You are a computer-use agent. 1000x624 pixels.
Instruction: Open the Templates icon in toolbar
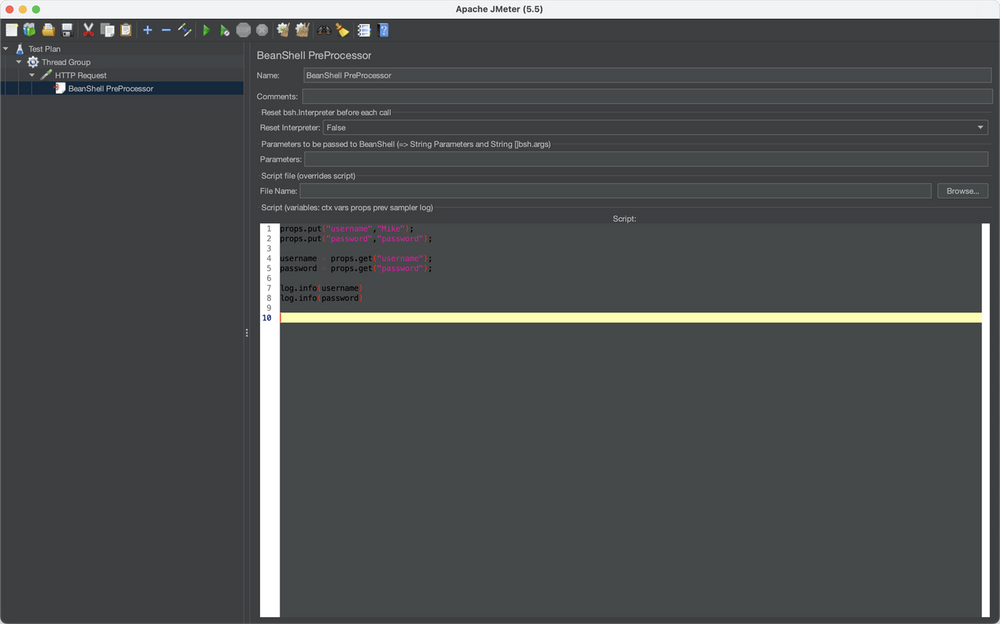pos(29,30)
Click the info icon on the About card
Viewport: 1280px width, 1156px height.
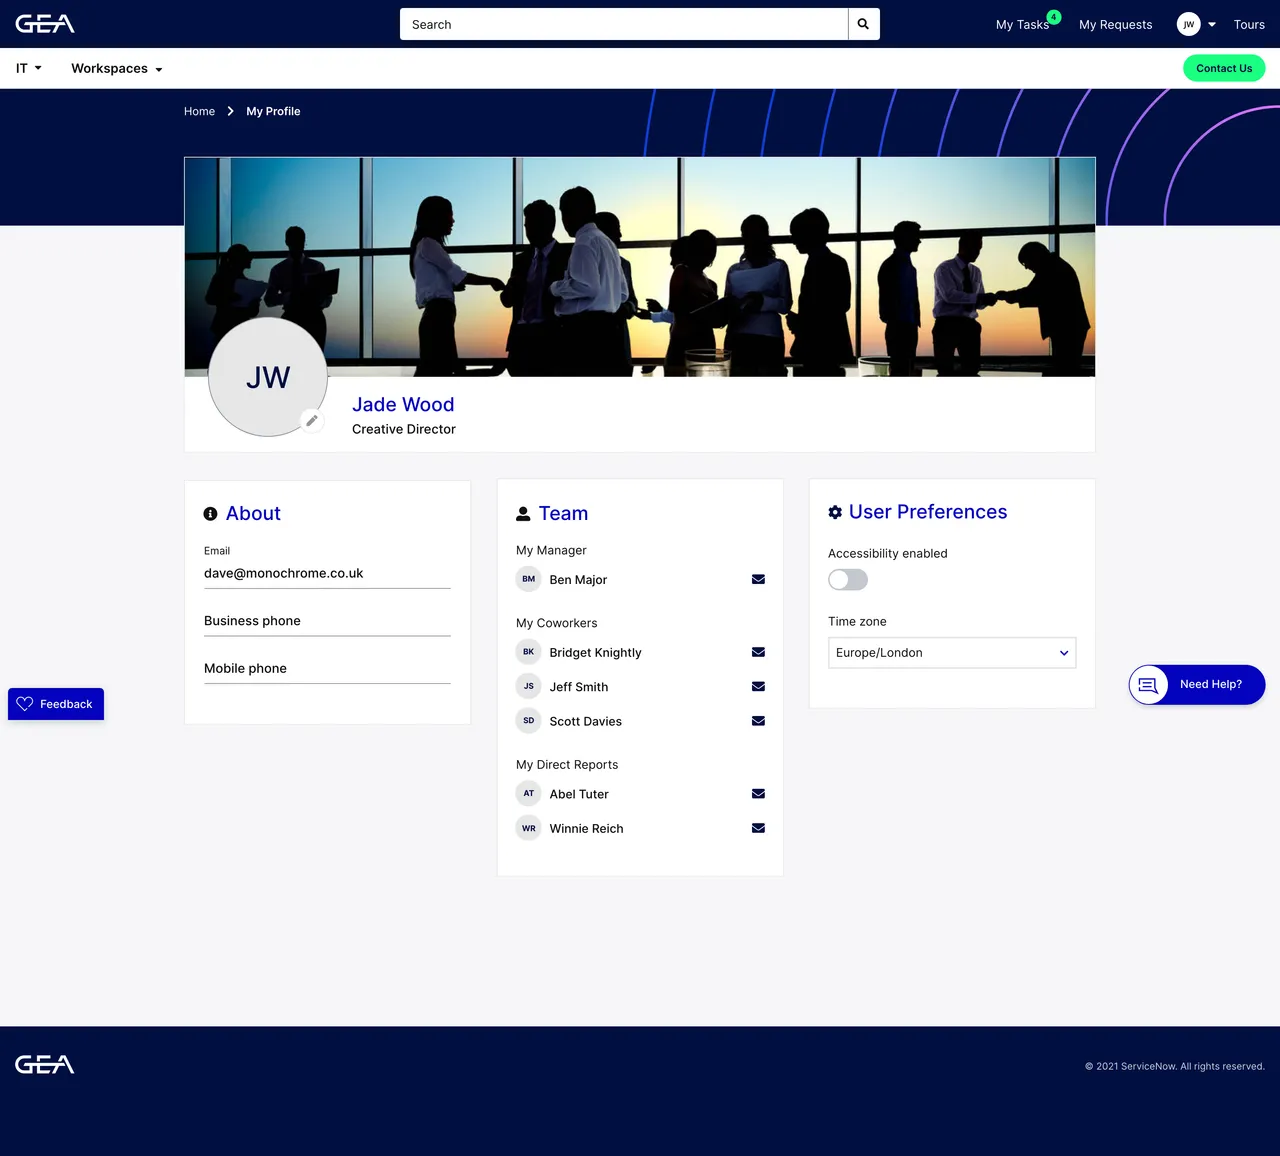(x=210, y=513)
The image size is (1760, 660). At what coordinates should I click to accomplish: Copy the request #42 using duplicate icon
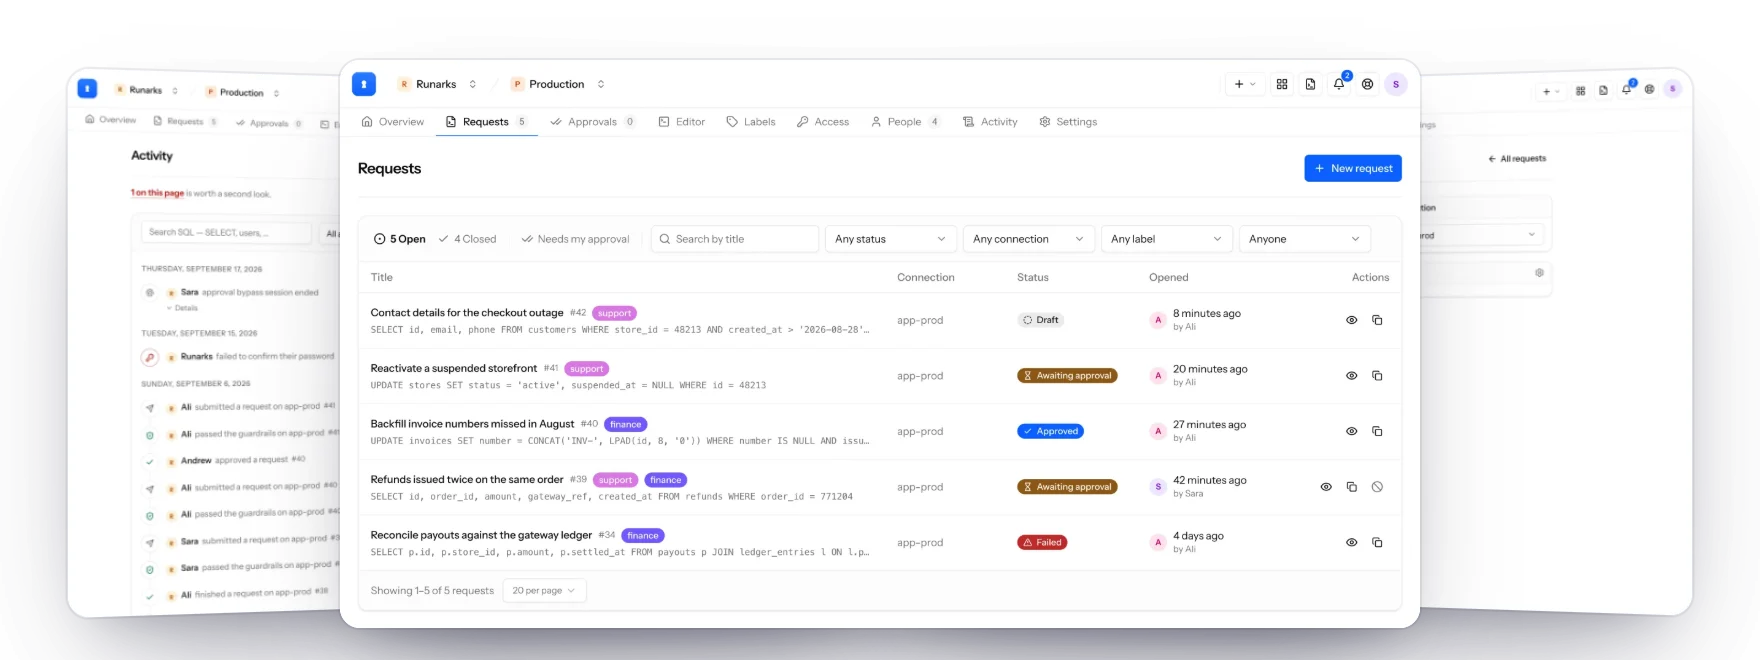[1377, 320]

The task: Drop the images and transcribe the entries above exactly.

Exercise answer:
You are a computer-use agent. 1000x624 pixels.
Instruction: Open the Templates icon in toolbar
pos(29,30)
Click the info icon on the About card
Viewport: 1280px width, 1156px height.
(x=210, y=513)
The image size is (1760, 660). At what coordinates should I click to accomplish: Copy the request #42 using duplicate icon
[1377, 320]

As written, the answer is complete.